Первые несколько недель я слышал голос, только когда находился в спальне. Потом он стал расползаться по всей квартире. Сижу себе в кабинете, сплетничаю по телефону, и тут в разговор тоном международной телефонистки встревает скелет:
— Ты умрешь.
Я вытягиваюсь во весь рост в ванне, нежась в ароматной пене, пока под моим окном на вентиляционных решетках сбиваются в кучу нищие, точно котята.
— Ты умрешь.
На кухне я выбрасываю в помойное ведро яйцо, которое даже не протухло. В гардеробной надеваю свитер, связанный полуослепшим ребенком за десять зернышек кунжута. В гостиной я достаю свою записную книжку и добавляю к списку подарков, которые хотел бы получить, бюст Сатаны.

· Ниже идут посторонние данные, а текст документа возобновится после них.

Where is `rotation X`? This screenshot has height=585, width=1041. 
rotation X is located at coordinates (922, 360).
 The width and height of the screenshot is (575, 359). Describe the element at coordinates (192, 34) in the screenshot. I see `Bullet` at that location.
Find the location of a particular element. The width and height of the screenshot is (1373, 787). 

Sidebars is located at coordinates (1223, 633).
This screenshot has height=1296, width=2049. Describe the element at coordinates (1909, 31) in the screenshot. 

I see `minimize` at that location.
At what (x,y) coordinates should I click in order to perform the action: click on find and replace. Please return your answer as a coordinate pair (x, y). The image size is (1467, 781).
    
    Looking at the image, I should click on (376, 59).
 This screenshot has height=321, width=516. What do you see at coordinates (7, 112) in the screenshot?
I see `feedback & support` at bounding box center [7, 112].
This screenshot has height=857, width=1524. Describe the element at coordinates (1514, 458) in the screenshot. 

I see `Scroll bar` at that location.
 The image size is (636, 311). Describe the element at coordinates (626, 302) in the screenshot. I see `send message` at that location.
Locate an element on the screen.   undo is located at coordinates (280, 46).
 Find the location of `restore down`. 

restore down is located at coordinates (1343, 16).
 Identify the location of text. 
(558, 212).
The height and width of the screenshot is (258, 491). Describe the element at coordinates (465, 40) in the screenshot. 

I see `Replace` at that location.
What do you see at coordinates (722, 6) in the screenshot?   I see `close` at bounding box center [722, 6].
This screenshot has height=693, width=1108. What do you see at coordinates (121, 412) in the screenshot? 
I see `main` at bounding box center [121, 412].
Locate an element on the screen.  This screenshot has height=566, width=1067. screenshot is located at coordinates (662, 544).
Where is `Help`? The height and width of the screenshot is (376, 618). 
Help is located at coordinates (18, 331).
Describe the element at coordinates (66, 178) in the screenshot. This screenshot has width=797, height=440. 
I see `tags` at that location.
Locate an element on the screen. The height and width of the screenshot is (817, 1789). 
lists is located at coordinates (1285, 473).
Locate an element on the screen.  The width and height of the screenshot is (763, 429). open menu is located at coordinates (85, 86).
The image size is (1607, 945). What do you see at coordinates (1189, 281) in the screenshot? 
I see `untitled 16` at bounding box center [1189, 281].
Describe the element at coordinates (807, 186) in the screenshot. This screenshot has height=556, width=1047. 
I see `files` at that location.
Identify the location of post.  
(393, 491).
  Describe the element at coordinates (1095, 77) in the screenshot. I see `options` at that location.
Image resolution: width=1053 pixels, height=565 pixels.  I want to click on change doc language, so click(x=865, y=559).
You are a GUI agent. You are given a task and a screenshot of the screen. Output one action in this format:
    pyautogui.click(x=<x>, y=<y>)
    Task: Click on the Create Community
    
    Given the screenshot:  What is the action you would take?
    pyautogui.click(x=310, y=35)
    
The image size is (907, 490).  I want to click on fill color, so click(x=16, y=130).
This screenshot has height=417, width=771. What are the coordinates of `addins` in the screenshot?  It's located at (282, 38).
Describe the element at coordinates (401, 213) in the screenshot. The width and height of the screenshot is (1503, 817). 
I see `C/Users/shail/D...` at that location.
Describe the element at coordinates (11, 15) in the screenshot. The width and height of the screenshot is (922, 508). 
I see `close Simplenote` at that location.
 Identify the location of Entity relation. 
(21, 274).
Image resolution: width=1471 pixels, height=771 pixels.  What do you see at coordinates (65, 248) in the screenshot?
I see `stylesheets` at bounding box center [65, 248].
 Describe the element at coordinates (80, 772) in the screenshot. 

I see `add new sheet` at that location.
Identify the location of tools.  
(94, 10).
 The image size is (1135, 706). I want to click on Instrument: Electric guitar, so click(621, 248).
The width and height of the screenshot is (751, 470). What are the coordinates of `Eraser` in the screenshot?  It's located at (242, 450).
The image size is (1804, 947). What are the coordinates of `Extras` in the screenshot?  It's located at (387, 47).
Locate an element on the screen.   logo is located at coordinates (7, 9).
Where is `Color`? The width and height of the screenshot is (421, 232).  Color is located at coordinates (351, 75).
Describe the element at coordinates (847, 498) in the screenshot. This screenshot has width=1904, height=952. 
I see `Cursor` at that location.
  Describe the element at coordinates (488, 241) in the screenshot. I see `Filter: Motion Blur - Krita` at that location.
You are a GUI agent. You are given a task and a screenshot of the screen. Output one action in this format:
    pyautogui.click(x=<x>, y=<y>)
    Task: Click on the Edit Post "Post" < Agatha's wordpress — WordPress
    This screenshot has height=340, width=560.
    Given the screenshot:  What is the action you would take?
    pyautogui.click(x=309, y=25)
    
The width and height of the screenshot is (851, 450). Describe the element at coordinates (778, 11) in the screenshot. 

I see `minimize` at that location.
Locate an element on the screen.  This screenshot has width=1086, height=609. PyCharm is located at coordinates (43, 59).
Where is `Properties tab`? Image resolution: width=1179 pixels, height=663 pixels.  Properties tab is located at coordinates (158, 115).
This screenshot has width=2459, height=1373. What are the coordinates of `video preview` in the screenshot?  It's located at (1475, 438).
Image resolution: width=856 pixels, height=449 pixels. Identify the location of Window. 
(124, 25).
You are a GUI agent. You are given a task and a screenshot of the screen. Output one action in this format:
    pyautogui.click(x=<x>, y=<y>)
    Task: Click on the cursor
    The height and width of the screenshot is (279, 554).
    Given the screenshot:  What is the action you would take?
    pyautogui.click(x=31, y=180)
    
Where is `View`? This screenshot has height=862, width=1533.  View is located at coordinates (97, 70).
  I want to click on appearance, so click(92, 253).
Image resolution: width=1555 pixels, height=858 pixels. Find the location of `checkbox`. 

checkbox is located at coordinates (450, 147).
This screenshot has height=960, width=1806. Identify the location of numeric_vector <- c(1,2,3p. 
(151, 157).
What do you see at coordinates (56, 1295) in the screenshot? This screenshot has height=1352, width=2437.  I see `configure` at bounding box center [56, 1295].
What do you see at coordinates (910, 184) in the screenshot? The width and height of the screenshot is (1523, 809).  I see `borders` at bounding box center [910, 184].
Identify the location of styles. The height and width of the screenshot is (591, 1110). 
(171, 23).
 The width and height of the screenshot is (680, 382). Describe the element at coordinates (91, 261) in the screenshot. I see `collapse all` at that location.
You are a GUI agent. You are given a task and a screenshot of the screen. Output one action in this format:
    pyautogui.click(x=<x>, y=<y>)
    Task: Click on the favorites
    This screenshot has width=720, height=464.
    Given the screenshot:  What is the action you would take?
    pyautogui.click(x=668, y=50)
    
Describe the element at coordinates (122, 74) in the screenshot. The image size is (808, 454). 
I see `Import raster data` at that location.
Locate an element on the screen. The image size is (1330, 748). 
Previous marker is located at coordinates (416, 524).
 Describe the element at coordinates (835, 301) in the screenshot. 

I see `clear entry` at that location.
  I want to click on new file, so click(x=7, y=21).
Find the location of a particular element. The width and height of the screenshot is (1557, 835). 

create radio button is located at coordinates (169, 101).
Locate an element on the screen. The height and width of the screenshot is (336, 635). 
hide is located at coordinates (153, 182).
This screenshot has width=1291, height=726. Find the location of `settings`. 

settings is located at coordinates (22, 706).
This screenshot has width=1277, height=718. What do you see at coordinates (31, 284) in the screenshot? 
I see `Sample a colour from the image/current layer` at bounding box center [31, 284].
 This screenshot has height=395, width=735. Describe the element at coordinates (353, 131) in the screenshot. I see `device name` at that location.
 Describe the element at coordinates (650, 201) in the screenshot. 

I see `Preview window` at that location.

— Ты умрешь. Ты умрешь. Ты умрешь.
— Может быть, слегка разнообразишь пластинку? — спросил я.
Но он не внял.
Скелет мертв уже триста лет, а потому многого не понимает. Например, что такое телевизор.
— Гляди, — сказал я ему, — просто нажимаешь эту кнопку, и тебя развлекают на дому.
Казалось, это произвело на него впечатление, и я пошел дальше:
— Я сам его изобрел, чтобы скрашивать жизнь больным и престарелым.
— Ты умрешь.
Точно так же он среагировал на пылесос, даже после того, как я почистил ему череп специальной насадкой:
— Ты умрешь.
В этот момент я сломался.
— Я сделаю все, что ты захочешь, — сказал я. — Я заглажу свою вину перед людьми, которых обидел, буду мыться дождевой водой — ты только скажи, только, пожалуйста, скажи что-нибудь, что угодно, кроме ЭТОГО.
Скелет ненадолго замялся.
— Ты умрешь… когда-нибудь, — сказал он мне.
Я убрал пылесос на место и подумал: «Ну это еще туда-сюда».